Given task
Rewrite the entries below, replacing each occurrence of "Viewport" with "Window" and leaving all other text unchanged.
-- START Data --
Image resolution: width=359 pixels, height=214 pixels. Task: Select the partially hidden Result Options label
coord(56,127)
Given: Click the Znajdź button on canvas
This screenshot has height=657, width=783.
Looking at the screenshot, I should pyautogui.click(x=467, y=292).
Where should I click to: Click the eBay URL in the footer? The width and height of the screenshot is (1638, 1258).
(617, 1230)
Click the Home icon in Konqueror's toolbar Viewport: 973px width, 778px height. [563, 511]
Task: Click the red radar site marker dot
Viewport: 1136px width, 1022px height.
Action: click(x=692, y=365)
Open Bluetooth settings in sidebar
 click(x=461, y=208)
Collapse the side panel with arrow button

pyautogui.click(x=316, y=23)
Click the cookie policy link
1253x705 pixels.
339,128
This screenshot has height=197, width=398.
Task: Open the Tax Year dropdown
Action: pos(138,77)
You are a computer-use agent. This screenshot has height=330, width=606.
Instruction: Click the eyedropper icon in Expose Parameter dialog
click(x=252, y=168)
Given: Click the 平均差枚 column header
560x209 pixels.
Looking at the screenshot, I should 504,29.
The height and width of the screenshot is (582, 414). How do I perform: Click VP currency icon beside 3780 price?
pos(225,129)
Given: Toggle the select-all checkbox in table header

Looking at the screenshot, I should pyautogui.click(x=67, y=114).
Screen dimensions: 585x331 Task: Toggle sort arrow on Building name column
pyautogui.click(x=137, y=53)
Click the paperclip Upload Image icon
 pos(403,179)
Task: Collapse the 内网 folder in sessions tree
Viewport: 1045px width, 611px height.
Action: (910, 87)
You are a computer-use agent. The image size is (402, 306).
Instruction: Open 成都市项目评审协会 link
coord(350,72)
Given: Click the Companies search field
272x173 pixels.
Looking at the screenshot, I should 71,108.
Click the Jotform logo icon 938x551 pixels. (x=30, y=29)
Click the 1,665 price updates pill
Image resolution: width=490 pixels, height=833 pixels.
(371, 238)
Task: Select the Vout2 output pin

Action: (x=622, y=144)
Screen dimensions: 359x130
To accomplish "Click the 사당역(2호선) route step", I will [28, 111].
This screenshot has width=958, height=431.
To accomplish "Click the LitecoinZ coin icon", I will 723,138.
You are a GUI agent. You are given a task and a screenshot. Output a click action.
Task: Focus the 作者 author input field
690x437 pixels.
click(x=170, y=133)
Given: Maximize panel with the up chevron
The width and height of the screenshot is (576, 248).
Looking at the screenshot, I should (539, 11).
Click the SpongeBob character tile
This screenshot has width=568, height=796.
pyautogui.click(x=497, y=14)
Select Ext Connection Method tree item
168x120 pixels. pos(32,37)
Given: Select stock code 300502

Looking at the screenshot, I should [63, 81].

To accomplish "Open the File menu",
-- END Data --
Output of the task
Image resolution: width=359 pixels, height=214 pixels. Task: Select the partially hidden Result Options label
coord(56,127)
Given: Click the Znajdź button on canvas
This screenshot has height=657, width=783.
Looking at the screenshot, I should pyautogui.click(x=467, y=292).
Where should I click to: Click the eBay URL in the footer? The width and height of the screenshot is (1638, 1258).
(617, 1230)
Click the Home icon in Konqueror's toolbar Window: 973px width, 778px height. [563, 511]
Task: Click the red radar site marker dot
Window: 1136px width, 1022px height.
Action: click(x=692, y=365)
Open Bluetooth settings in sidebar
 click(x=461, y=208)
Collapse the side panel with arrow button

pyautogui.click(x=316, y=23)
Click the cookie policy link
1253x705 pixels.
339,128
This screenshot has height=197, width=398.
Task: Open the Tax Year dropdown
Action: pos(138,77)
You are a computer-use agent. This screenshot has height=330, width=606.
Instruction: Click the eyedropper icon in Expose Parameter dialog
click(x=252, y=168)
Given: Click the 平均差枚 column header
560x209 pixels.
Looking at the screenshot, I should 504,29.
The height and width of the screenshot is (582, 414). How do I perform: Click VP currency icon beside 3780 price?
pos(225,129)
Given: Toggle the select-all checkbox in table header

Looking at the screenshot, I should pyautogui.click(x=67, y=114).
Screen dimensions: 585x331 Task: Toggle sort arrow on Building name column
pyautogui.click(x=137, y=53)
Click the paperclip Upload Image icon
 pos(403,179)
Task: Collapse the 内网 folder in sessions tree
Window: 1045px width, 611px height.
Action: (910, 87)
You are a computer-use agent. The image size is (402, 306).
Instruction: Open 成都市项目评审协会 link
coord(350,72)
Given: Click the Companies search field
272x173 pixels.
Looking at the screenshot, I should 71,108.
Click the Jotform logo icon 938x551 pixels. (x=30, y=29)
Click the 1,665 price updates pill
Image resolution: width=490 pixels, height=833 pixels.
(371, 238)
Task: Select the Vout2 output pin

Action: (x=622, y=144)
Screen dimensions: 359x130
To accomplish "Click the 사당역(2호선) route step", I will [28, 111].
This screenshot has width=958, height=431.
To accomplish "Click the LitecoinZ coin icon", I will 723,138.
You are a GUI agent. You are given a task and a screenshot. Output a click action.
Task: Focus the 作者 author input field
690x437 pixels.
click(x=170, y=133)
Given: Maximize panel with the up chevron
The width and height of the screenshot is (576, 248).
Looking at the screenshot, I should (539, 11).
Click the SpongeBob character tile
This screenshot has width=568, height=796.
pyautogui.click(x=497, y=14)
Select Ext Connection Method tree item
168x120 pixels. pos(32,37)
Given: Select stock code 300502

Looking at the screenshot, I should [63, 81].

To accomplish "Open the File menu",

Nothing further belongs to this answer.